Я вновь увидел тени от деревьев и человеческую фигуру, двигающуюся между ними на север. Север страны находился настолько далеко от Техаса, насколько далеко он мог забраться, отомстив обществу, приговорившему его к тюрьме за то, что он сотворил со своей матерью.
Но, возможно, север был избран не только поэтому. Когда мой дед был ребенком, священник обычно читал проповеди в левом пределе церкви, потому что север всегда воспринимался как та часть земли, куда не проник еще свет Господа. По этой же причине некрещеных и самоубийц хоронили на северной стороне за пределами церковной ограды.
Потому что север считался непознанной землей. На севере простирались темные земли.
На следующее утро в книжном магазине я слился с толпой студентов и туристов. Заказал кофе и листал журнал, пока не пришла Рейчел, как обычно опоздав. На ней было все то же черное пальто, но на этот раз в сочетании с синими джинсами и небесно-голубым свитером с v-образным вырезом; под ним — наглухо застегнутая оксфордская рубашка в бело-голубую полоску. Волосы она свободно распустила по плечам.

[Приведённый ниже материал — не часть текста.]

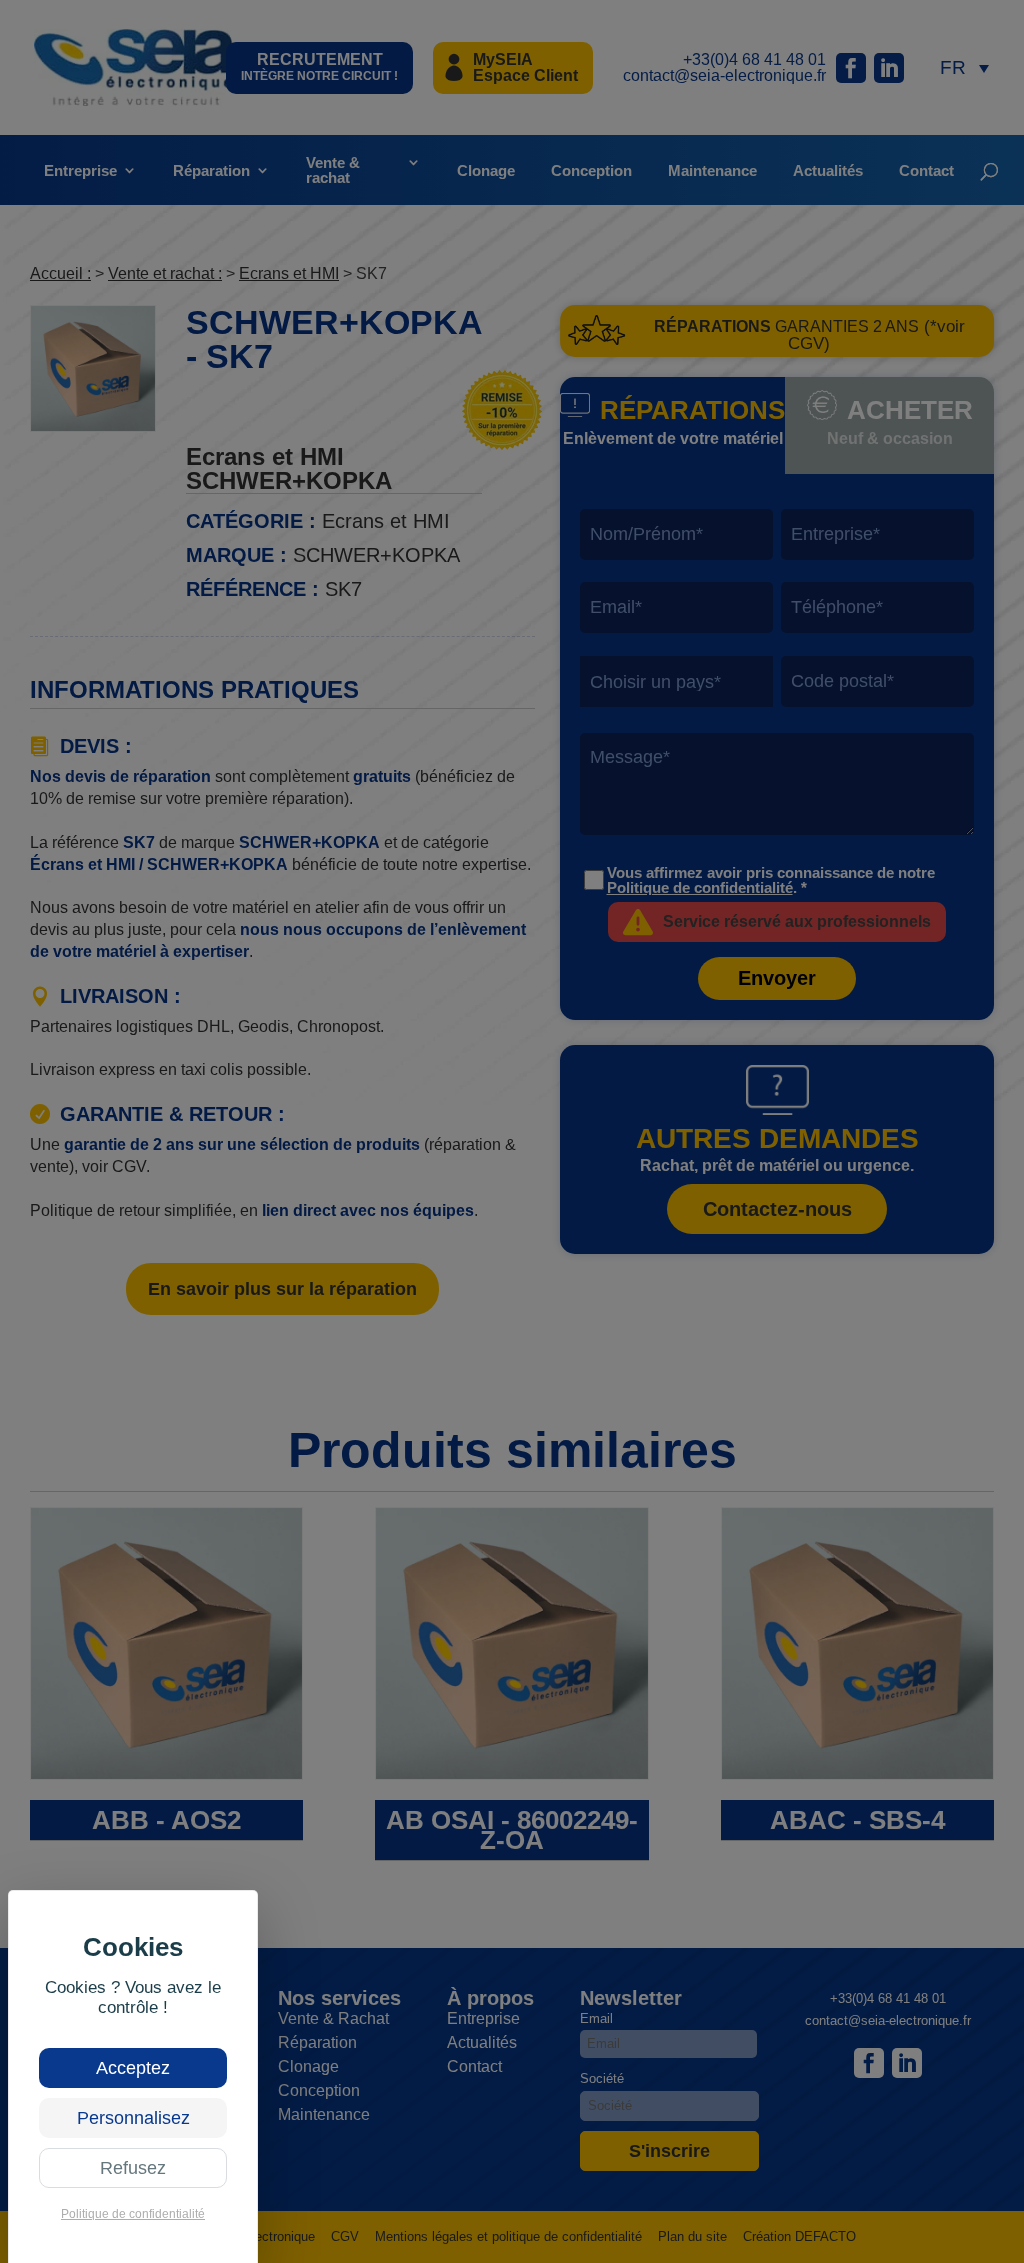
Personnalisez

— Ты когда-нибудь встаешь рано? — спросил я, заказав ей кофе и пончик.
— Я не ложилась до пяти утра, работала над твоим досье, черт бы его побрал, — ответила она. — Если бы я навязала тебе свои сроки, ты бы не смог воспользоваться моими услугами.
— Извини, — примирительно сказал я. — Зато ты можешь вдоволь воспользоваться кофе и пончиками.
— Ты разбиваешь мне сердце, — она, казалось, немного смягчилась со вчерашнего дня. Хотя я мог принимать желаемое за действительное.